● **PASSAGE TO READ**
+ + +
It's a common myth that you can't do Quicksort efficiently with lists. This just isn't true, although careful implementation is required.
To answer your question, the Quicksort algorithm for lists is essentially the same as for arrays. Pick a pivot (the code below uses the head of the list), partition into two lists about the pivot, then recursively sort those lists and append the results with pivot in the middle. What is a bit non-obvious is that the append operation can be done with no extra pass over the list if you add a parameter for a list to be appended as-is at the tail of the sorted result. In the base case, appending this list requires no work.
It turns out that if comparisons are cheap, mergesort tends to run a little faster because quicksort spends more time fiddling with pointers. However if comparisons are expensive, then quicksort often runs faster because it needs fewer of them.
If NODE *list is the head of the initial list, then you can sort it with
qs(list, NULL, &list);
Here is the sort code. Note a chunk of it is an optimization for already-sorted lists. This optimization can be deleted if these cases are infrequent.
void qs(NODE * hd, NODE * tl, NODE ** rtn)
{
int nlo, nhi;
NODE *lo, *hi, *q, *p;
/* Invariant: Return head sorted with `tl' appended. */
while (hd != NULL) {
nlo = nhi = 0;
lo = hi = NULL;
q = hd;
p = hd->next;
/* Start optimization for O(n) behavior on sorted and reverse-of-sorted lists */
while (p != NULL && LEQ(p, hd)) {
hd->next = hi;
hi = hd;
++nhi;
hd = p;
p = p->next;
}
/* If entire list was ascending, we're done. */
if (p == NULL) {
*rtn = hd;
hd->next = hi;
q->next = tl;
return;
}
/* End optimization. Can be deleted if desired. */
/* Partition and count sizes. */
while (p != NULL) {
q = p->next;
if (LEQ(p, hd)) {
p->next = lo;
lo = p;
++nlo;
} else {
p->next = hi;
hi = p;
++nhi;
}
p = q;
}
/* Recur to establish invariant for sublists of hd,
choosing shortest list first to limit stack. */
if (nlo < nhi) {
qs(lo, hd, rtn);
rtn = &hd->next;
hd = hi; /* Eliminated tail-recursive call. */
} else {
qs(hi, tl, &hd->next);
tl = hd;
hd = lo; /* Eliminated tail-recursive call. */
}
}
/* Base case of recurrence. Invariant is easy here. */
*rtn = tl;
}
Here is a java implementation. It uses the head as the pivot. This can further be improved by avoiding the scanning of the left sublist before appending the right sublist, but it works. This is O(nLogn) too.
+ + +
● **COLLECTED DATA**

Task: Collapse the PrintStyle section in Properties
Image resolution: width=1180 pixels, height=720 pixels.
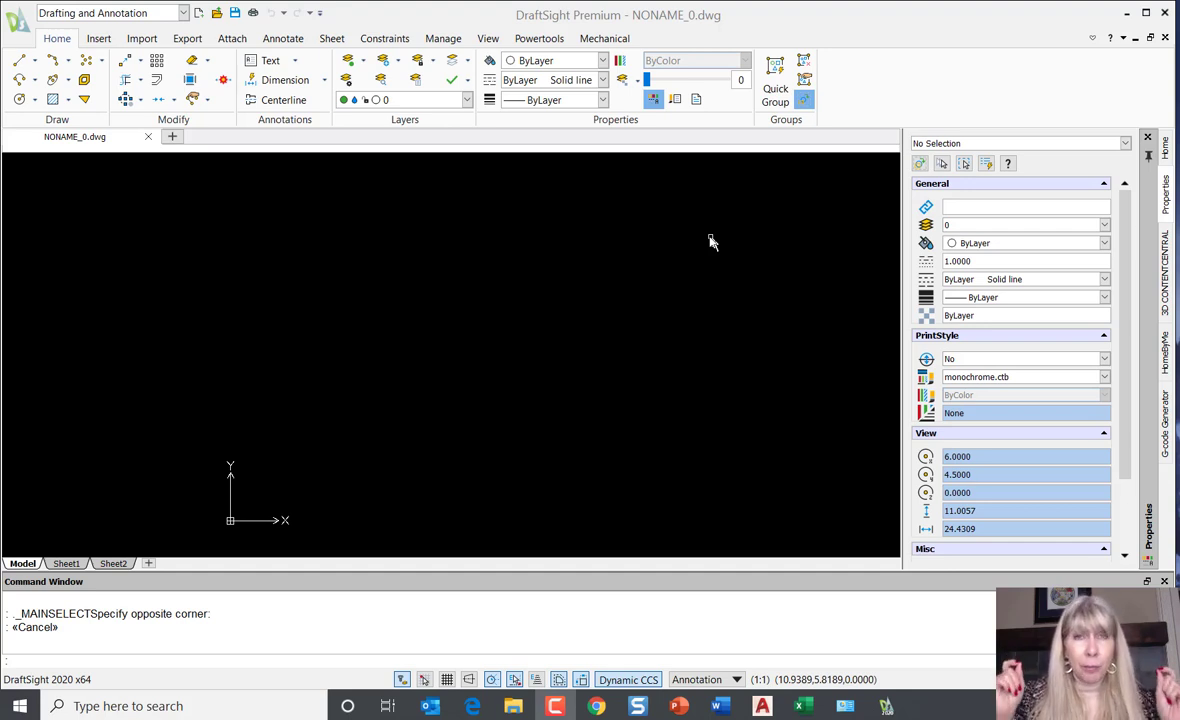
+ + +
In the text on Quicksort for lists, list every variable declared inside the body of the function qs, leaving out its parameters.

● **FULL ANSWER**
nlo, nhi, lo, hi, q, p